我がミステリ遍歴(2)
本棚にある占星術殺人事件を「手始めに」という軽い気持ちで読んだところ、その面白さに衝撃が走った。
占星術を題材にした事件全体の怪しげな雰囲気もさることながら、御手洗潔の破天荒な魅力に、とにかくやられた。夕方から読み始め、ご飯を食べるのももどかしく、その日の夜のうちに一気に読み通してしまった。
――これは、凄い。
実をいうと、トリックに関しては知っていた。いわゆる「金田一少年」被害者というやつである。そして、この占星術殺人事件が元ネタというのも、知識としてあった。
母親がその金田一少年から興味を持って、占星術殺人事件を購入したのが数年前。以来、ずっと本棚にあり、その背表紙を見るたび「そのうち読んでみるか」と思っていた。
そして月日は流れ、機は熟し(?)、読んでみたところ、その面白さにひっくりかえるくらいの衝撃を受けた。
僕の中では、「トリックが同じなら読み比べて、小説というジャンルが漫画やゲームとどれほど違うのか分かりやすいな」という、一種の答え合わせにも似た軽い気持ちだったのだが、思いがけぬ結果におどろきを隠せなかった。
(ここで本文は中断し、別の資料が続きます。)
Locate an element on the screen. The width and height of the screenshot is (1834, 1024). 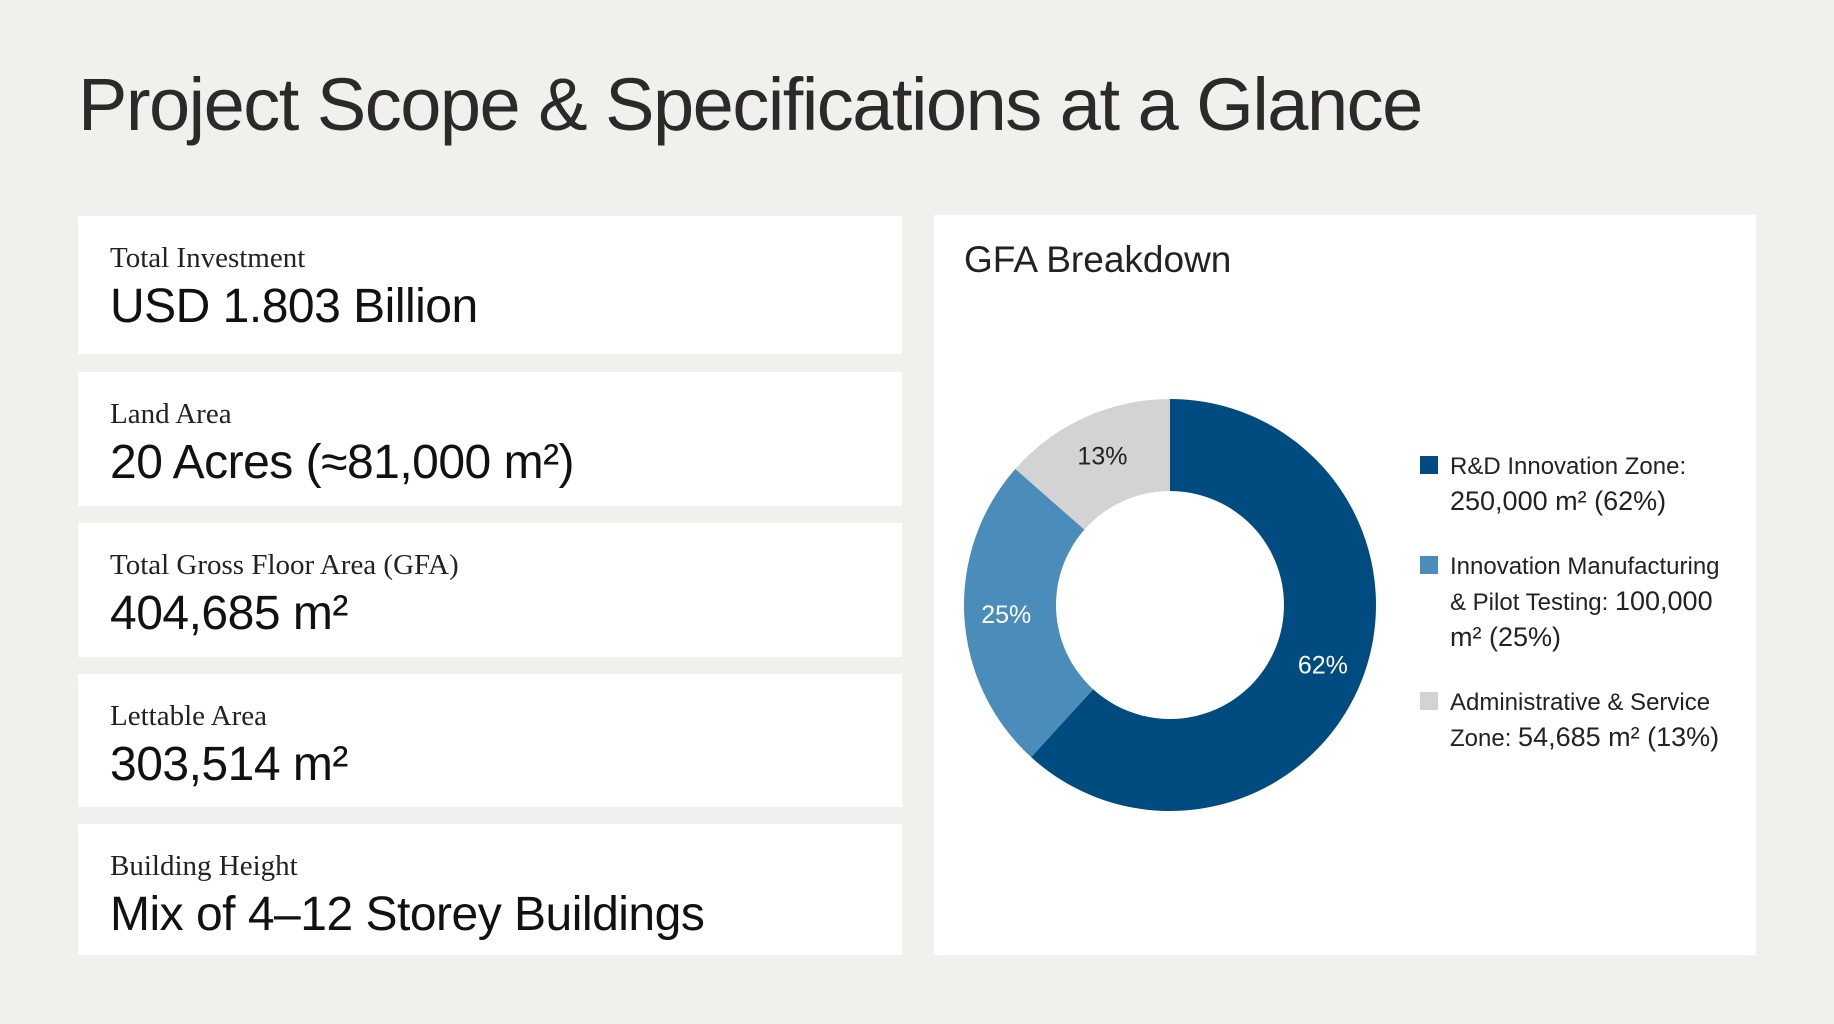
legend-name: Administrative & Service Zone: is located at coordinates (1580, 720).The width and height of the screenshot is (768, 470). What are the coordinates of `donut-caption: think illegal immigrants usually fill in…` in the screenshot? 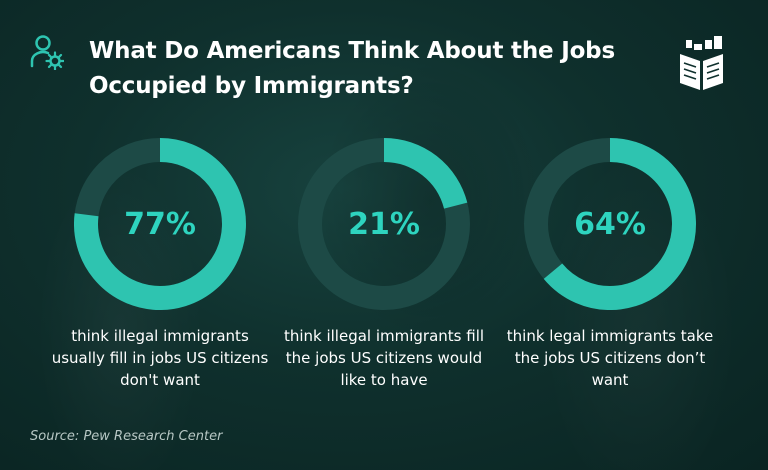 It's located at (160, 358).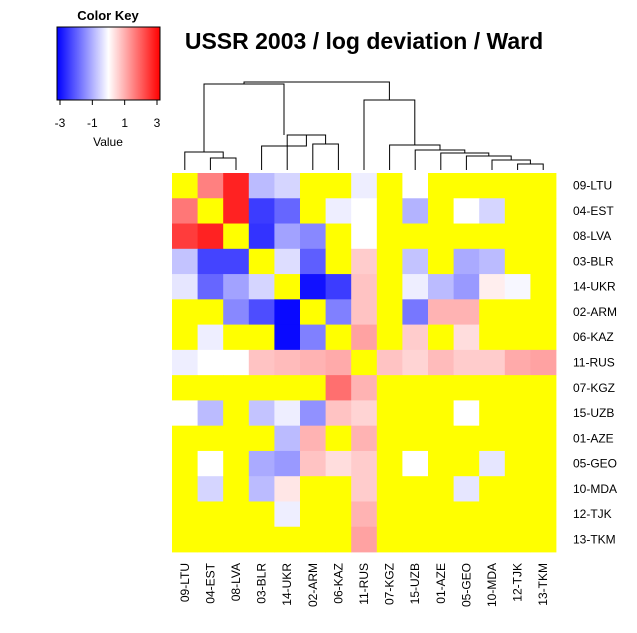  What do you see at coordinates (108, 115) in the screenshot?
I see `color-key-ticks: -3 -1 1 3` at bounding box center [108, 115].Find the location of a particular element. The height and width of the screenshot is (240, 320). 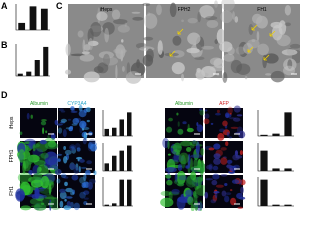

row-label: FPH1 is located at coordinates (12, 156).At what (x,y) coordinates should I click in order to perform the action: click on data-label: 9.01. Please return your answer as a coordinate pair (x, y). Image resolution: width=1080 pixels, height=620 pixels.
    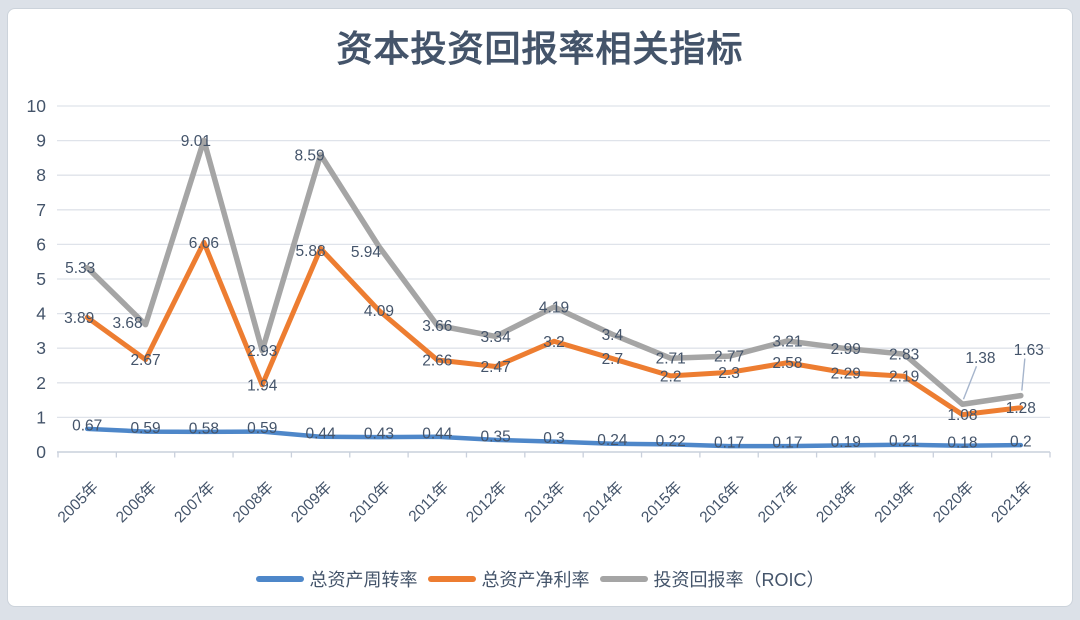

僕はそれまでミステリは「トリック」が主眼のジャンルだと漠然と思っていた。そしてそのトリックに興味がさほど持てなくて、だからミステリというジャンルに感心こそすれ、心の底から没入するということはなかったし、今後の人生でもないだろうと思っていた。
だが、占星術殺人事件は違った。トリックは同じでも、圧倒的に違う「凄み」のようなものを見せつけられた。それは今までの読書体験とは明らかに異なるものだった。
これはもっと他の作品を読みたい。この御手洗潔という探偵にまた会いたい。僕はすぐさま本屋へ駆け込むことになる。